Carlos L. Arteaga, MD

Carlos L. Arteaga, MD
Director, Center for Cancer Targeted Therapies; Director, Breast Cancer Program; Associate Director for Clinical Research
​Vanderbilt-Ingram Cancer Center
Nashville, Tennessee

​An international leader in the field of breast cancer research, Dr. Arteaga has contributed to the understanding of breast cancer initiation, progression, and metastasis by identifying and characterizing key molecular pathways dysregulated in this disease. He was the first to report the role of IGF-I receptors and transforming growth factor β (TGF-β) in breast cancer and their use as therapeutic targets.

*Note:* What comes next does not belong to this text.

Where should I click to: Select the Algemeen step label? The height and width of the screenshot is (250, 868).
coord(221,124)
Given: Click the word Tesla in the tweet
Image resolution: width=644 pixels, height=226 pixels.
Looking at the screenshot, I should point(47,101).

He demonstrated that TGF-β, in addition to contributing to breast carcinogenesis, is also capable of driving epithelial to mesenchymal transition, establishment of metastasis, expansion of cancer stem cells, and resistance to chemotherapy. These observations have been significant for the development of molecularly targeted drugs designed to inhibit these signaling pathways. He also reported one of the first studies describing the synergistic effect of chemotherapy with anti-HER2 antibodies, a finding that contributed to the clinical development of trastuzumab for the treatment of patients with HER2-overexpressing breast cancer.

Dr. Arteaga discovered that several cellular perturbations are sufficient to confer resistance to therapies targeted to the ErbB family of receptors, such as HER2 (ErbB2), known to be amplified in 20% of all breast cancers. These alterations include the induction of HER3 (ErbB3), overexpression of ErbB receptor ligands, and loss of phosphatase and tensin homolog (PTEN). Subsequently, he discovered the role of aberrant activation of phosphoinositide 3-kinase (PI3K) on escape from antiestrogen therapy in patients with hormone receptor positive breast cancer.

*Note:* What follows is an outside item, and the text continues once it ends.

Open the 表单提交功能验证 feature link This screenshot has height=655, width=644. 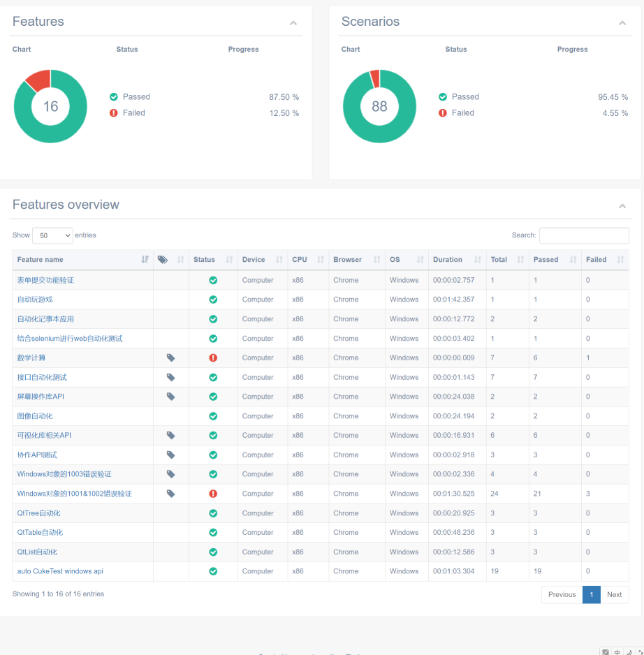click(45, 280)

His ongoing translational research efforts are focused on presurgical and neoadjuvant trials to discover biomarkers that inform patient selection in clinical trials and also to discover mechanisms of drug resistance. These studies include neoadjuvant trials with endocrine therapy and signaling inhibitors for the identification of pharmacodynamic and predictive biomarkers to be used to optimize drug development and genotype-specific treatments for cancer patients.